OpenAI CEO Sam Altman said the government needs new rules to protect people from artificial intelligence tools capable of manipulating people or helping them make bioweapons.

The tech executive whose company is responsible for the popular chatbot ChatGPT told lawmakers on Tuesday that the U.S. needs new licensing and testing requirements to contain potential damage and manipulation by AI.

“We think that regulatory intervention by governments will be critical to mitigate the risks of increasingly powerful models,” Mr. Altman told lawmakers. “For example, the U.S. government might consider a combination of licensing and testing requirements for development and release of AI models above a threshold of capabilities.”

The AI leader said policymakers could regulate AI systems according to the amount of computing power they employ but he preferred lawmakers set capability thresholds in new rules intended to limit the damage that AI can enable.

Pressed by Sen.
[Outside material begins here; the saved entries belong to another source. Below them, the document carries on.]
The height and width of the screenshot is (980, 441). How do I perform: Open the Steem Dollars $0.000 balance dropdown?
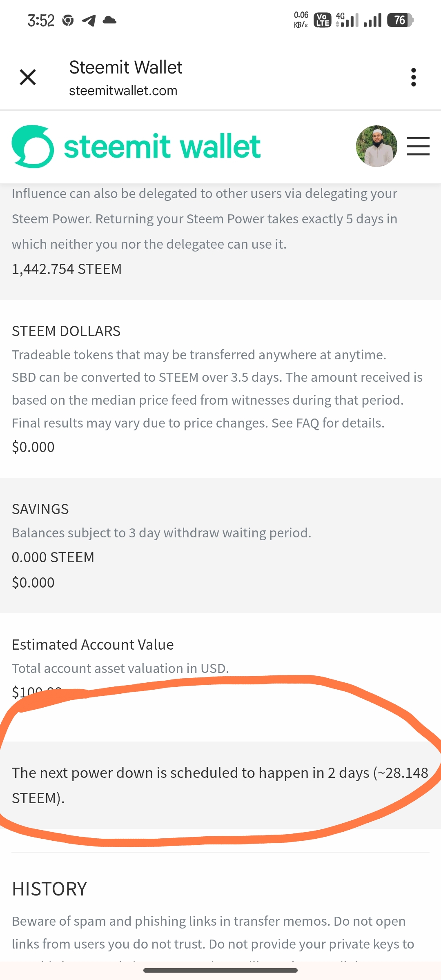tap(33, 447)
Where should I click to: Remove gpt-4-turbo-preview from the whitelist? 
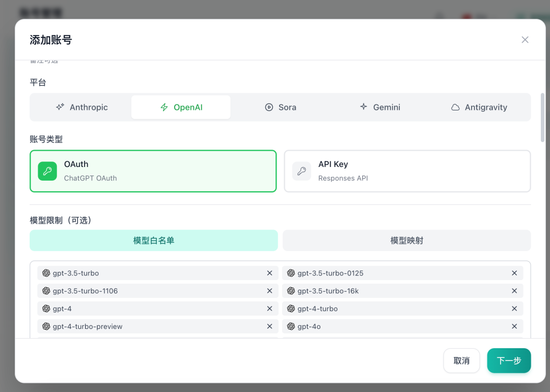click(269, 326)
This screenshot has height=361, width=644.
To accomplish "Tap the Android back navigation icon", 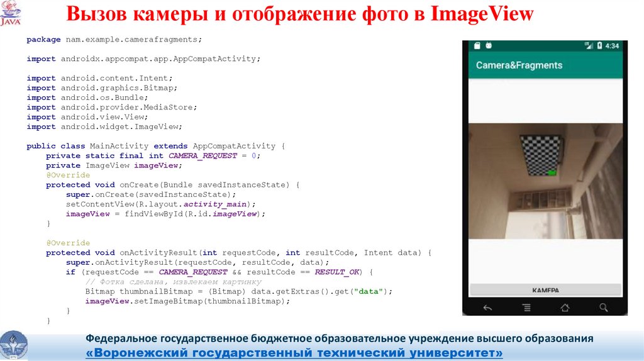I will pos(487,308).
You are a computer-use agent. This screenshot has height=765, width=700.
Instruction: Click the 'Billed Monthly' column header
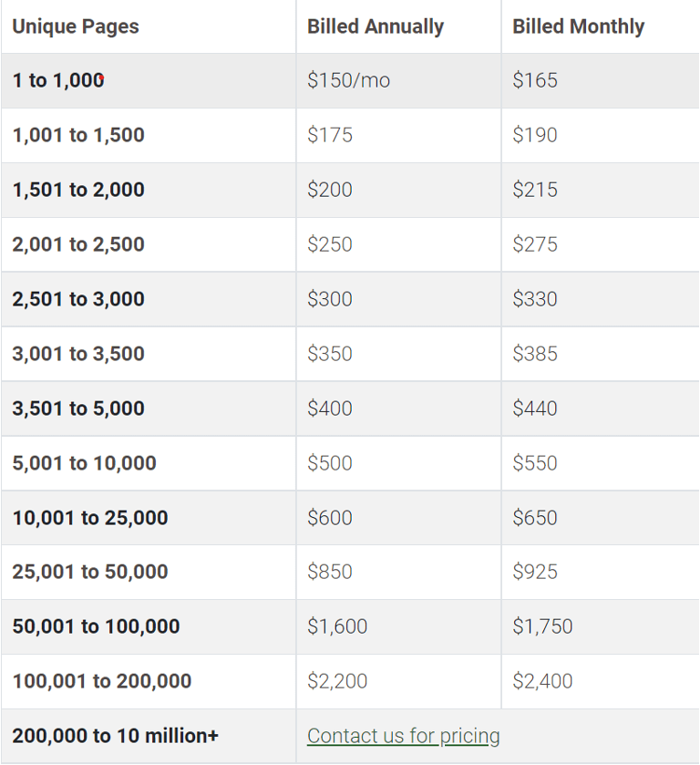578,26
Jon Ossoff, Georgia Democrat, at a Senate Judiciary Committee panel hearing to explain the kinds of AI capabilities that concerned him, Mr. Altman was reluctant.  

“In the spirit of just opining, I think a model that can persuade, manipulate, influence a person’s behavior or a person’s beliefs, that would be a good threshold,” Mr. Altman said. “I think a model that could help create novel biological agents would be a great threshold, things like that.”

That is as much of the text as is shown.